Problem description. Will you give every entry again exactly as it stands?

======== Records provided ========

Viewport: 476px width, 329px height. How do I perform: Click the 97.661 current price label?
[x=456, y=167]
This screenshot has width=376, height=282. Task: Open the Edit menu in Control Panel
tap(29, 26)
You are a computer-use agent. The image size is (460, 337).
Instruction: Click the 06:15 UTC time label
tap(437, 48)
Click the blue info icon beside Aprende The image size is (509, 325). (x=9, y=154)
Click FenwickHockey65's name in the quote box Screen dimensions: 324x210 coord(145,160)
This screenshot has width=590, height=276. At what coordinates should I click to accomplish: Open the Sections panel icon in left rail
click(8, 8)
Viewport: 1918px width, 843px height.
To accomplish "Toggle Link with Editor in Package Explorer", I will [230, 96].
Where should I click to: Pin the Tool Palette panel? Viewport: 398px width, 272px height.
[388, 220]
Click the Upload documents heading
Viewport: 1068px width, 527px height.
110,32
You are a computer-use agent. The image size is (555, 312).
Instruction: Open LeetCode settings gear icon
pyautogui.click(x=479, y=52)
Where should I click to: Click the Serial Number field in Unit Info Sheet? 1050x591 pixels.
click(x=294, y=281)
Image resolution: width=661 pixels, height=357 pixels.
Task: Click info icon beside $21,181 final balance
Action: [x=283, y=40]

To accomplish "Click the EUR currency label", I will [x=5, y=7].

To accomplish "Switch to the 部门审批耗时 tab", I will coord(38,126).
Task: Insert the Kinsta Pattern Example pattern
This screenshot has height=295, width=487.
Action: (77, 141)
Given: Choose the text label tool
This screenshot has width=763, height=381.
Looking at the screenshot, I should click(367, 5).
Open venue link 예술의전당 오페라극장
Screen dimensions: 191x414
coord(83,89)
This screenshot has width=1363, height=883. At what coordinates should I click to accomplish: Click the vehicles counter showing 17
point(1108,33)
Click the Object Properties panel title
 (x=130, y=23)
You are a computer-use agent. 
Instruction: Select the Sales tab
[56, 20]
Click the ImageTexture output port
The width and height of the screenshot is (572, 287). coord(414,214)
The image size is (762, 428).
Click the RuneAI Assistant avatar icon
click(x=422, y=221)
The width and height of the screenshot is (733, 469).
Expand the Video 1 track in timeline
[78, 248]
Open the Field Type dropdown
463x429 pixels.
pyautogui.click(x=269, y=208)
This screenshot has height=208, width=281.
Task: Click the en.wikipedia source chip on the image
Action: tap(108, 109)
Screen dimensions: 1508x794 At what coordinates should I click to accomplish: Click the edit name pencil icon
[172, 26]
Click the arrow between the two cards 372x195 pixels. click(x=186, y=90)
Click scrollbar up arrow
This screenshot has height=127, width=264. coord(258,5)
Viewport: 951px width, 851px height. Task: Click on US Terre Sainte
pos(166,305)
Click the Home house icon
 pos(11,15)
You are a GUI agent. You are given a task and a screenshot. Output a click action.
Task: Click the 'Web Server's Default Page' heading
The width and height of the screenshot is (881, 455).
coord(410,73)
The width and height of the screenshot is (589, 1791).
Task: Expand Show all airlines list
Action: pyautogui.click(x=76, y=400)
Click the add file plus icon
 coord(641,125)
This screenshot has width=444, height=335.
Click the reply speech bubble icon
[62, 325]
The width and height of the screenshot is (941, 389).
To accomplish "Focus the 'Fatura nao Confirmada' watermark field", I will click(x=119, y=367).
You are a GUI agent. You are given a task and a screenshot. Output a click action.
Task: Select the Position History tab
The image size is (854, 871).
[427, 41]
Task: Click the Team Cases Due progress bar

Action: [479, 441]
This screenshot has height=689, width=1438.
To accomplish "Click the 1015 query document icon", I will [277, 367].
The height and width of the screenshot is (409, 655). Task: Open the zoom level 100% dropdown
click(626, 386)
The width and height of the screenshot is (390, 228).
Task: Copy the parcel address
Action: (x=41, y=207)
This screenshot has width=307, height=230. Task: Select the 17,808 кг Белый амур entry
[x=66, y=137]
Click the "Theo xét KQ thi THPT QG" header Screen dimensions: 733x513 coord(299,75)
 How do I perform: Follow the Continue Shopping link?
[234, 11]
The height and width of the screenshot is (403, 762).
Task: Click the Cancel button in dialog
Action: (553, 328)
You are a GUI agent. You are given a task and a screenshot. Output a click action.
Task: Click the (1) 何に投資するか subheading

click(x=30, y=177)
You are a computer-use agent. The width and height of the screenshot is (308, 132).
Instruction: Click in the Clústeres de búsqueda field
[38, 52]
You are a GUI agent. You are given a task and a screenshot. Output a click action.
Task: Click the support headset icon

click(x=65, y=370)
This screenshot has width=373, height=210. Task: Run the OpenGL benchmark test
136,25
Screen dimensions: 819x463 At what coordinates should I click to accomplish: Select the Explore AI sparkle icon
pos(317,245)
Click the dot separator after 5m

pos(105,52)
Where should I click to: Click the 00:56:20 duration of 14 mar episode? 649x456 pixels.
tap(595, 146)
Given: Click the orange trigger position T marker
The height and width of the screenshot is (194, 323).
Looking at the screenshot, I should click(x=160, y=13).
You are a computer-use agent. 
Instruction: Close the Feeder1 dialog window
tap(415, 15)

========

Solution.
Viewport: 476px width, 329px height. How do I perform: Click the 97.661 current price label?
[x=456, y=167]
This screenshot has width=376, height=282. Task: Open the Edit menu in Control Panel
tap(29, 26)
You are a computer-use agent. The image size is (460, 337).
Instruction: Click the 06:15 UTC time label
tap(437, 48)
Click the blue info icon beside Aprende The image size is (509, 325). (x=9, y=154)
Click FenwickHockey65's name in the quote box Screen dimensions: 324x210 coord(145,160)
This screenshot has width=590, height=276. At what coordinates should I click to accomplish: Open the Sections panel icon in left rail
click(8, 8)
Viewport: 1918px width, 843px height.
To accomplish "Toggle Link with Editor in Package Explorer", I will [230, 96].
Where should I click to: Pin the Tool Palette panel? Viewport: 398px width, 272px height.
[388, 220]
Click the Upload documents heading
Viewport: 1068px width, 527px height.
110,32
You are a computer-use agent. The image size is (555, 312).
Instruction: Open LeetCode settings gear icon
pyautogui.click(x=479, y=52)
Where should I click to: Click the Serial Number field in Unit Info Sheet? 1050x591 pixels.
click(x=294, y=281)
Image resolution: width=661 pixels, height=357 pixels.
Task: Click info icon beside $21,181 final balance
Action: [x=283, y=40]

To accomplish "Click the EUR currency label", I will [x=5, y=7].

To accomplish "Switch to the 部门审批耗时 tab", I will coord(38,126).
Task: Insert the Kinsta Pattern Example pattern
This screenshot has height=295, width=487.
Action: (77, 141)
Given: Choose the text label tool
This screenshot has width=763, height=381.
Looking at the screenshot, I should click(367, 5).
Open venue link 예술의전당 오페라극장
Screen dimensions: 191x414
coord(83,89)
This screenshot has width=1363, height=883. At what coordinates should I click to accomplish: Click the vehicles counter showing 17
point(1108,33)
Click the Object Properties panel title
 (x=130, y=23)
You are a computer-use agent. 
Instruction: Select the Sales tab
[56, 20]
Click the ImageTexture output port
The width and height of the screenshot is (572, 287). coord(414,214)
The image size is (762, 428).
Click the RuneAI Assistant avatar icon
click(x=422, y=221)
The width and height of the screenshot is (733, 469).
Expand the Video 1 track in timeline
[78, 248]
Open the Field Type dropdown
463x429 pixels.
pyautogui.click(x=269, y=208)
This screenshot has height=208, width=281.
Task: Click the en.wikipedia source chip on the image
Action: tap(108, 109)
Screen dimensions: 1508x794 At what coordinates should I click to accomplish: Click the edit name pencil icon
[172, 26]
Click the arrow between the two cards 372x195 pixels. click(x=186, y=90)
Click scrollbar up arrow
This screenshot has height=127, width=264. coord(258,5)
Viewport: 951px width, 851px height. Task: Click on US Terre Sainte
pos(166,305)
Click the Home house icon
 pos(11,15)
You are a GUI agent. You are given a task and a screenshot. Output a click action.
Task: Click the 'Web Server's Default Page' heading
The width and height of the screenshot is (881, 455).
coord(410,73)
The width and height of the screenshot is (589, 1791).
Task: Expand Show all airlines list
Action: pyautogui.click(x=76, y=400)
Click the add file plus icon
 coord(641,125)
This screenshot has width=444, height=335.
Click the reply speech bubble icon
[62, 325]
The width and height of the screenshot is (941, 389).
To accomplish "Focus the 'Fatura nao Confirmada' watermark field", I will click(x=119, y=367).
You are a GUI agent. You are given a task and a screenshot. Output a click action.
Task: Select the Position History tab
The image size is (854, 871).
[427, 41]
Task: Click the Team Cases Due progress bar

Action: [479, 441]
This screenshot has height=689, width=1438.
To accomplish "Click the 1015 query document icon", I will [277, 367].
The height and width of the screenshot is (409, 655). Task: Open the zoom level 100% dropdown
click(626, 386)
The width and height of the screenshot is (390, 228).
Task: Copy the parcel address
Action: (x=41, y=207)
This screenshot has width=307, height=230. Task: Select the 17,808 кг Белый амур entry
[x=66, y=137]
Click the "Theo xét KQ thi THPT QG" header Screen dimensions: 733x513 coord(299,75)
 How do I perform: Follow the Continue Shopping link?
[234, 11]
The height and width of the screenshot is (403, 762).
Task: Click the Cancel button in dialog
Action: (553, 328)
You are a GUI agent. You are given a task and a screenshot. Output a click action.
Task: Click the (1) 何に投資するか subheading

click(x=30, y=177)
You are a computer-use agent. The width and height of the screenshot is (308, 132).
Instruction: Click in the Clústeres de búsqueda field
[38, 52]
You are a GUI agent. You are given a task and a screenshot. Output a click action.
Task: Click the support headset icon

click(x=65, y=370)
This screenshot has width=373, height=210. Task: Run the OpenGL benchmark test
136,25
Screen dimensions: 819x463 At what coordinates should I click to accomplish: Select the Explore AI sparkle icon
pos(317,245)
Click the dot separator after 5m

pos(105,52)
Where should I click to: Click the 00:56:20 duration of 14 mar episode? 649x456 pixels.
tap(595, 146)
Given: Click the orange trigger position T marker
The height and width of the screenshot is (194, 323).
Looking at the screenshot, I should click(x=160, y=13).
You are a computer-use agent. 
Instruction: Close the Feeder1 dialog window
tap(415, 15)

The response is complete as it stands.